:: TASK BRIEF ::
Every line below that includes the word "computer" needs to be copied.

:: INFORMATION GIVEN ::

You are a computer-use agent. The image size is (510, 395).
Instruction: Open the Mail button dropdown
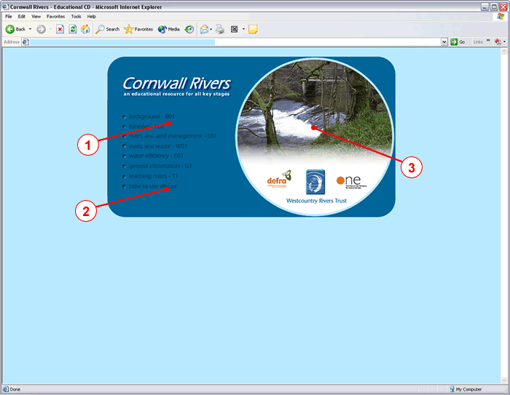tap(212, 29)
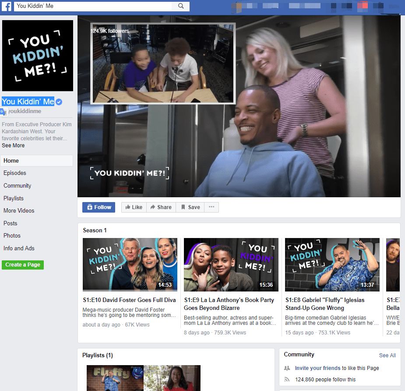This screenshot has width=405, height=391.
Task: Select Community in the left menu
Action: (18, 186)
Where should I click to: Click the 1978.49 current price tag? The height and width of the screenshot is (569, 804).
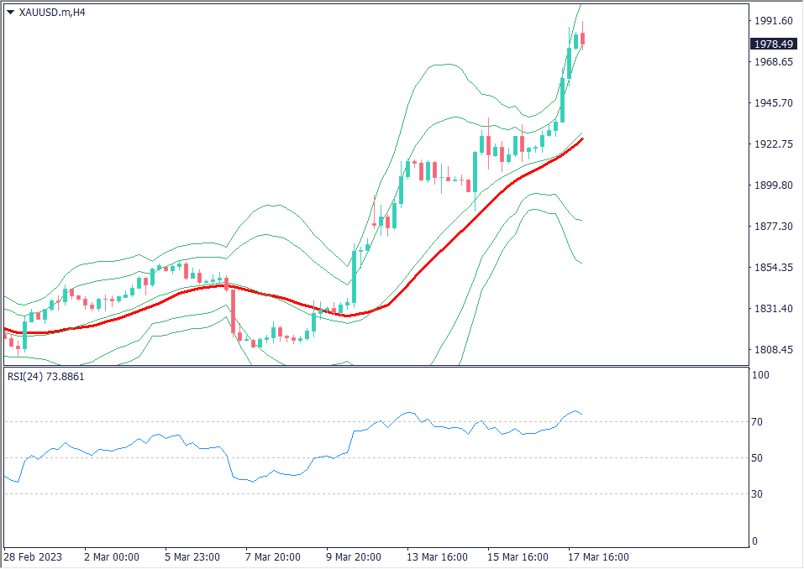(773, 44)
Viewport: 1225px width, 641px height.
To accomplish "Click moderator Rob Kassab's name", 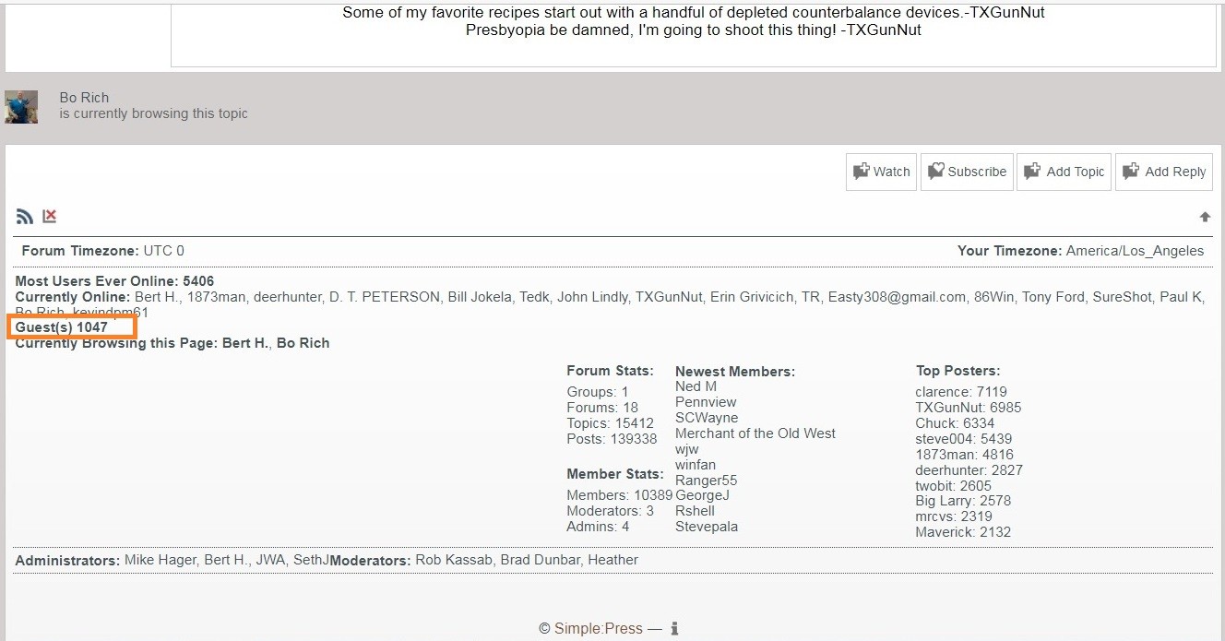I will tap(454, 560).
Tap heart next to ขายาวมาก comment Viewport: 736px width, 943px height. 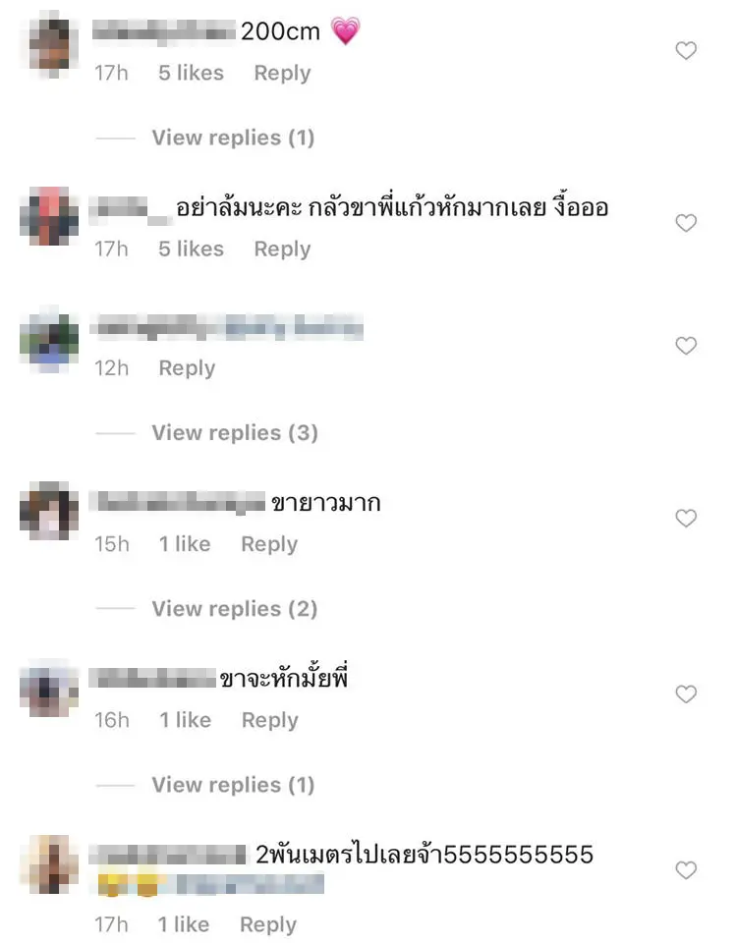(686, 518)
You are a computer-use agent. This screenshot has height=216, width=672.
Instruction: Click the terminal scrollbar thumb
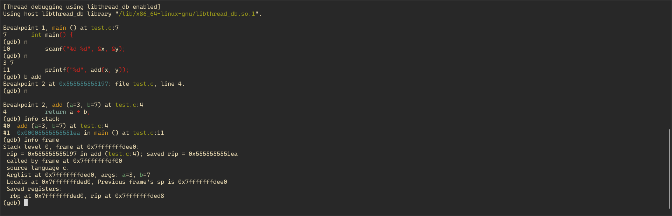[x=669, y=169]
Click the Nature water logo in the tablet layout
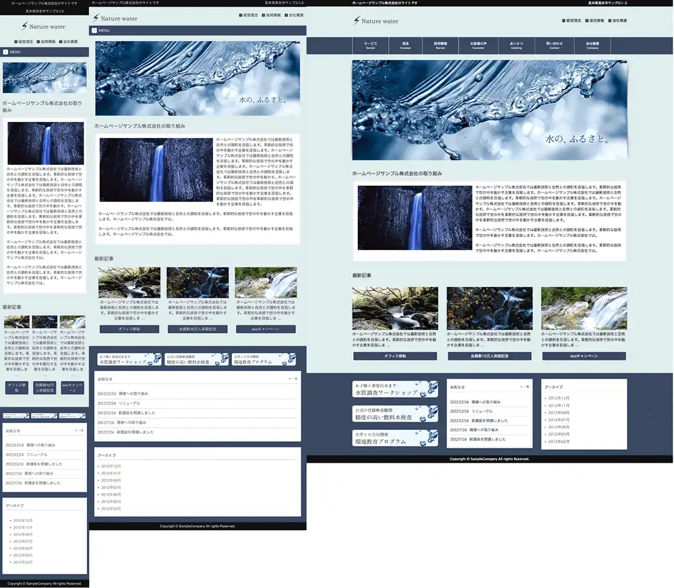Viewport: 674px width, 588px height. click(x=115, y=18)
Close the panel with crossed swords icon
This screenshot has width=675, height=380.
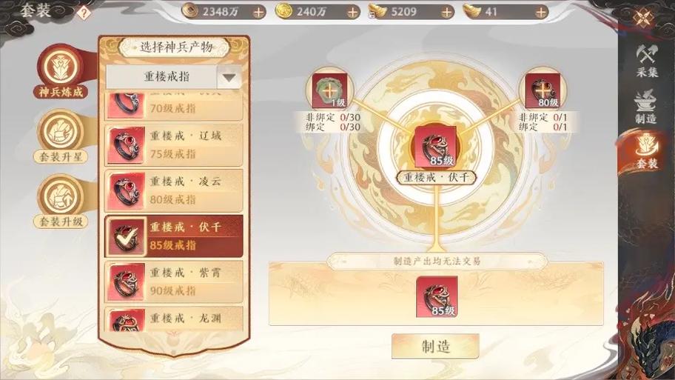coord(645,17)
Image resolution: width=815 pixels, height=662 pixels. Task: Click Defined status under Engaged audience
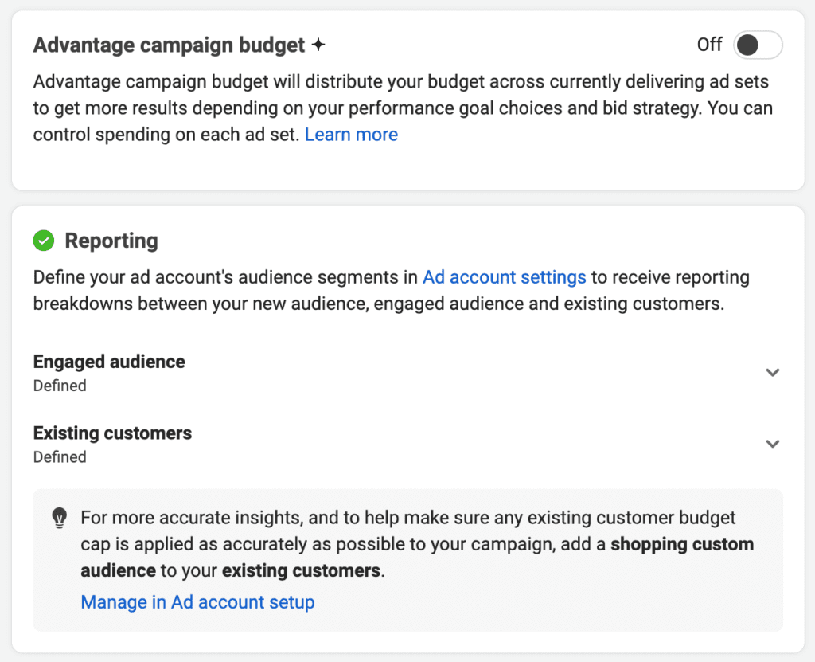pos(60,386)
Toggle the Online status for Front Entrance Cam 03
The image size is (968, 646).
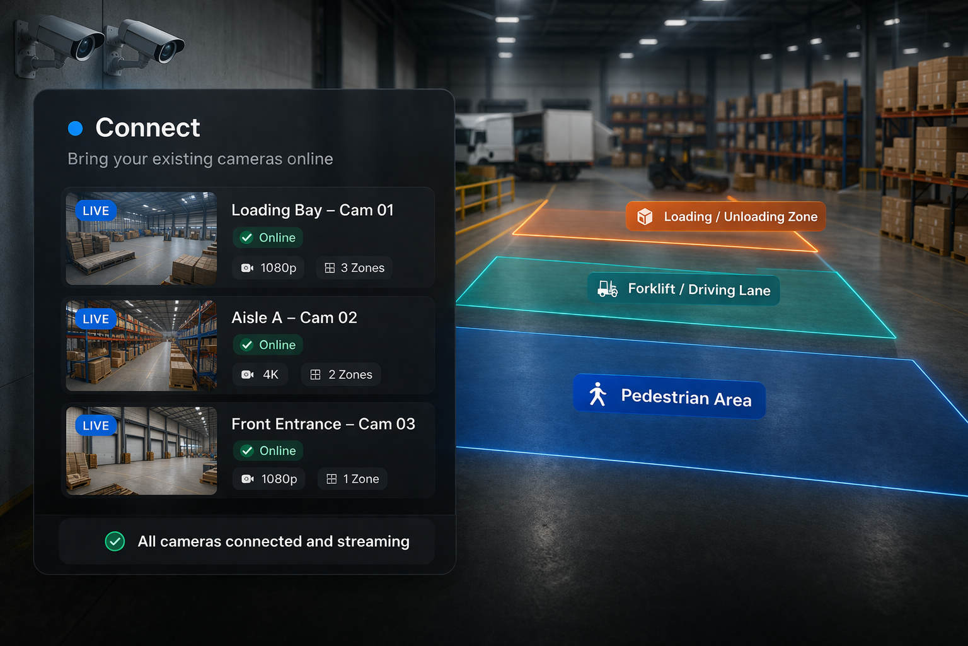[268, 450]
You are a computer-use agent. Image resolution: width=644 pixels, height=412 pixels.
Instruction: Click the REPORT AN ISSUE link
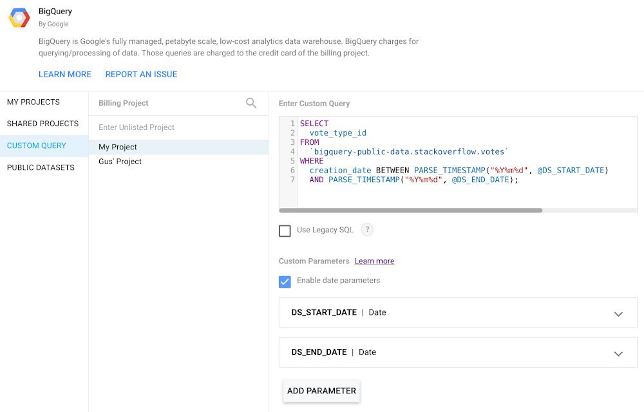141,74
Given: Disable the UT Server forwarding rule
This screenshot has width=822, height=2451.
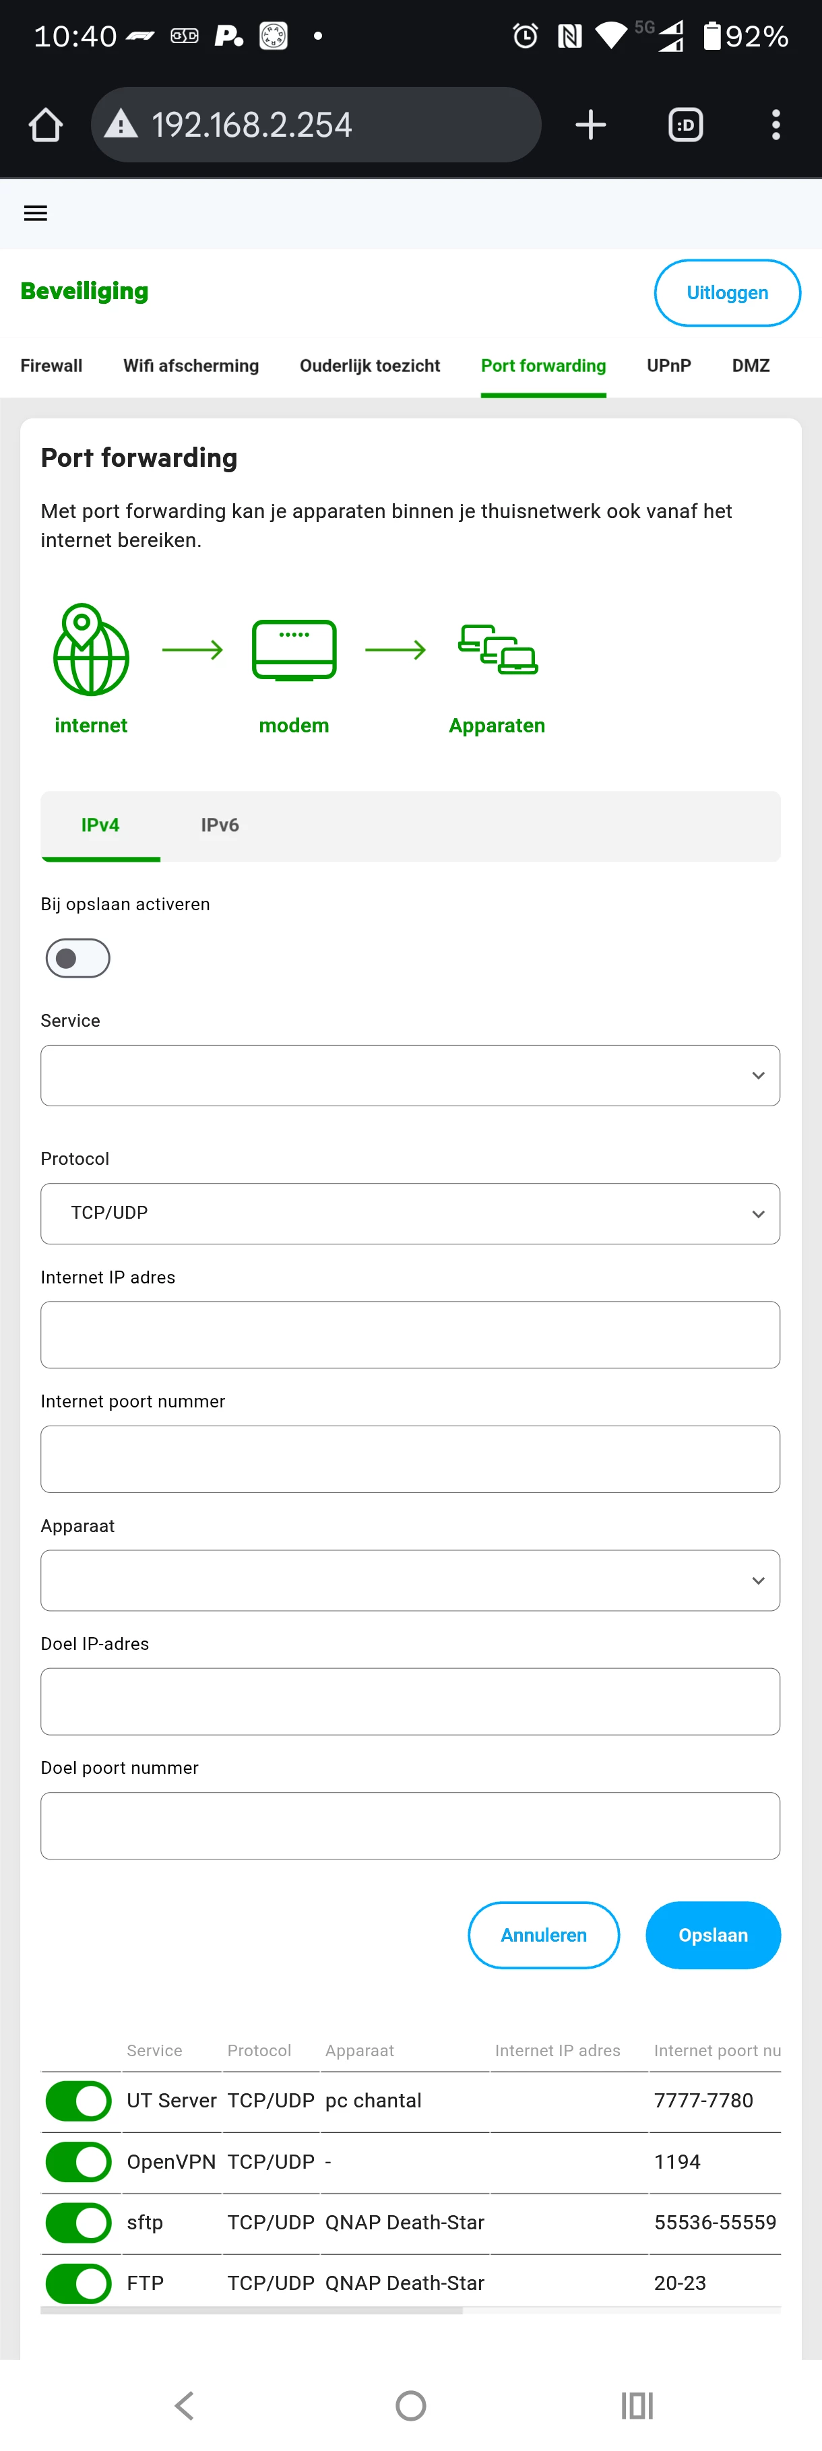Looking at the screenshot, I should coord(78,2100).
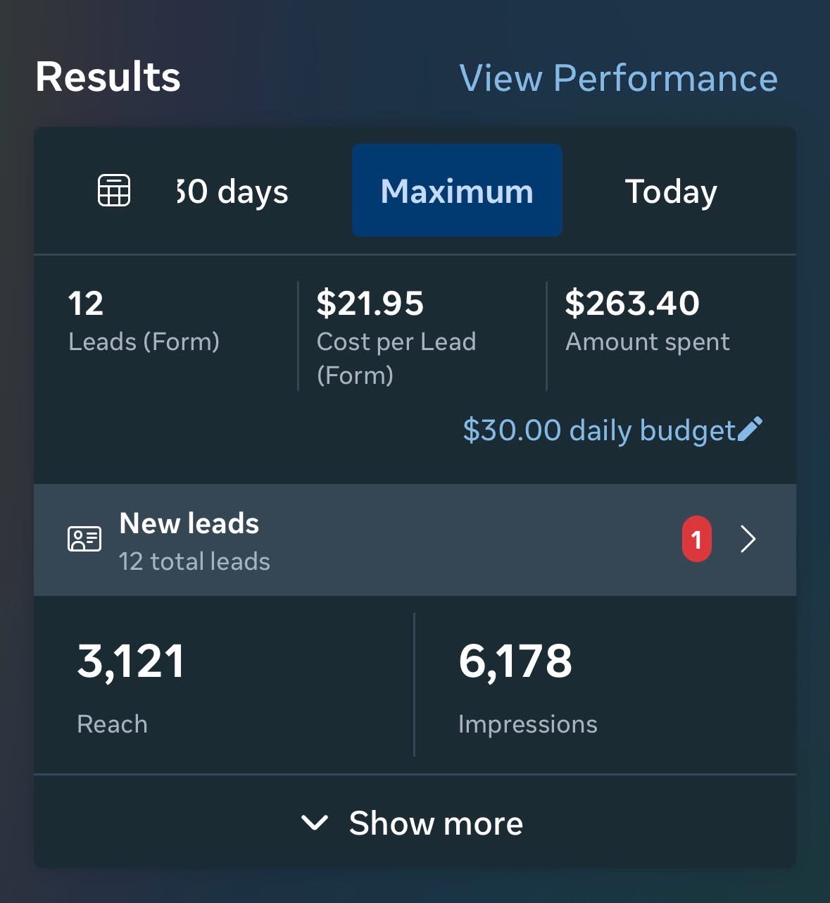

:: ANSWER SECTION ::
You are a computer-use agent. The image size is (510, 395).
You are a computer-use agent. This screenshot has height=216, width=672.
You are a computer-use agent. Image resolution: width=644 pixels, height=412 pixels.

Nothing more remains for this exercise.